◆ Text passage

A report as a follow up to the oil sector probes specifically the Petroleum Revenue Special Taskforce. It x-rays the NNPC’s opaque oil swap deals and the Domestic Crude Sale agreements and conditions, which has cost the country billions of dollars in revenue.

Topic: How systemic loopholes in the opaque domestic crude oil sales cost Nigeria billions in revenue.

Written by: David Ajikobi

Voiced by: Victor Ororhorho and Tolu Adeleru-Balogun

Studio production by: Adetola Adeogun

SFX Honk! Honk! [Fuel station conversation]

“Oga! Oya move forward, na your turn.” Said Adekunle Abass, a 27 year-old fuel attendant at one the NNPC mega stations in Lagos. [Noisy, traffic ambience]

His customer is obviously still not used to buying fuel at N97 per litre as he rants about the many troubles of Nigeria including the exorbitant pump price of petrol despite the country’s status as a major oil producer. “How can we be buying fuel for this much? The subsidy na fraud, NNPC na fraud, why we no dey see all the money sef? Shebi Sanusi talk say $20bn oil money don waka!”

◆ Prompt 1
List every person named in the oil revenue report.

[Lines of data]
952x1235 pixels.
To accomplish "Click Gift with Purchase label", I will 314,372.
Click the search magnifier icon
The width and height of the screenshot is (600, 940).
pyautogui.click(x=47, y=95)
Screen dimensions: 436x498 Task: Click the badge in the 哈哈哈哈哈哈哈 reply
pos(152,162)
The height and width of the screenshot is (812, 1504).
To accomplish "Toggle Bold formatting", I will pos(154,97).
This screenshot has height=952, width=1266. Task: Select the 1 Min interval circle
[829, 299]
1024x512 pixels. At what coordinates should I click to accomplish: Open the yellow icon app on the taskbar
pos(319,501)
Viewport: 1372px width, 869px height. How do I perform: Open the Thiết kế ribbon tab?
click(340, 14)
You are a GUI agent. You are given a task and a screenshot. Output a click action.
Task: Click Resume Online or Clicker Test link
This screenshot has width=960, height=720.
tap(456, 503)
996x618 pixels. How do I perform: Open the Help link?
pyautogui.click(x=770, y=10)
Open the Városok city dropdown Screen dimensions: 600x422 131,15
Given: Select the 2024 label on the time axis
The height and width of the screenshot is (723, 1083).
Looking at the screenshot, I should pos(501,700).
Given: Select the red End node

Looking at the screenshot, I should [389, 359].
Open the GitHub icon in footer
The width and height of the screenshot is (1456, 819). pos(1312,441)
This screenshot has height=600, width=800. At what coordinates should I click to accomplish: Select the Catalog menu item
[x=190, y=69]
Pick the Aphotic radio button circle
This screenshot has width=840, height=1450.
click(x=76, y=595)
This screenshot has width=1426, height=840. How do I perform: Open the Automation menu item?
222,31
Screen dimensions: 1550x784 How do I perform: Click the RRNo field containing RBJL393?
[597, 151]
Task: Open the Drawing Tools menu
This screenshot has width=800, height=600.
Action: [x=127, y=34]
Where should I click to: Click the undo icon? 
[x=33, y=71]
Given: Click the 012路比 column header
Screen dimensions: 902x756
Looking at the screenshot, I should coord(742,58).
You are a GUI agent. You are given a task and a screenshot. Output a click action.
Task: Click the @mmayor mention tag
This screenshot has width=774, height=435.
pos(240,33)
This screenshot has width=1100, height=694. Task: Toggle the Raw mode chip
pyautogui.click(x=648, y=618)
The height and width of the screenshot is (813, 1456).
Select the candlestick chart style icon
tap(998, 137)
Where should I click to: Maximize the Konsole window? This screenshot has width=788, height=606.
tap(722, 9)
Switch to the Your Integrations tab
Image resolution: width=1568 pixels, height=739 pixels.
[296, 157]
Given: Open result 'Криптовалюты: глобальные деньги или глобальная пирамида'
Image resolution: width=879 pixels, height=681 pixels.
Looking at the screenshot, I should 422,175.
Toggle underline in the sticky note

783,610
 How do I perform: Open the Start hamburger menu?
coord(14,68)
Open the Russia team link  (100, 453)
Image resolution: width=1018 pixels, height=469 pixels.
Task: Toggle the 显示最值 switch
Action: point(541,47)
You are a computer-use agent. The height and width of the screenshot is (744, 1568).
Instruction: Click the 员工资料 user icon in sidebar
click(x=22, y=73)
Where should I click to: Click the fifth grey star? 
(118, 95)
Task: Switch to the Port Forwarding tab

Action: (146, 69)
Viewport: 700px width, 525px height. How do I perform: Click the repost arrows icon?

◆ Prompt 2
Reproduce the entries from the line with "Task: Open the Drawing Tools menu" up to and including the line with "pos(240,33)".

◆ Exercise output 1
David Ajikobi
Victor Ororhorho
Tolu Adeleru-Balogun
Adetola Adeogun
Adekunle Abass
Sanusi

◆ Exercise output 2
Task: Open the Drawing Tools menu
This screenshot has width=800, height=600.
Action: [x=127, y=34]
Where should I click to: Click the undo icon? 
[x=33, y=71]
Given: Click the 012路比 column header
Screen dimensions: 902x756
Looking at the screenshot, I should coord(742,58).
You are a GUI agent. You are given a task and a screenshot. Output a click action.
Task: Click the @mmayor mention tag
This screenshot has width=774, height=435.
pos(240,33)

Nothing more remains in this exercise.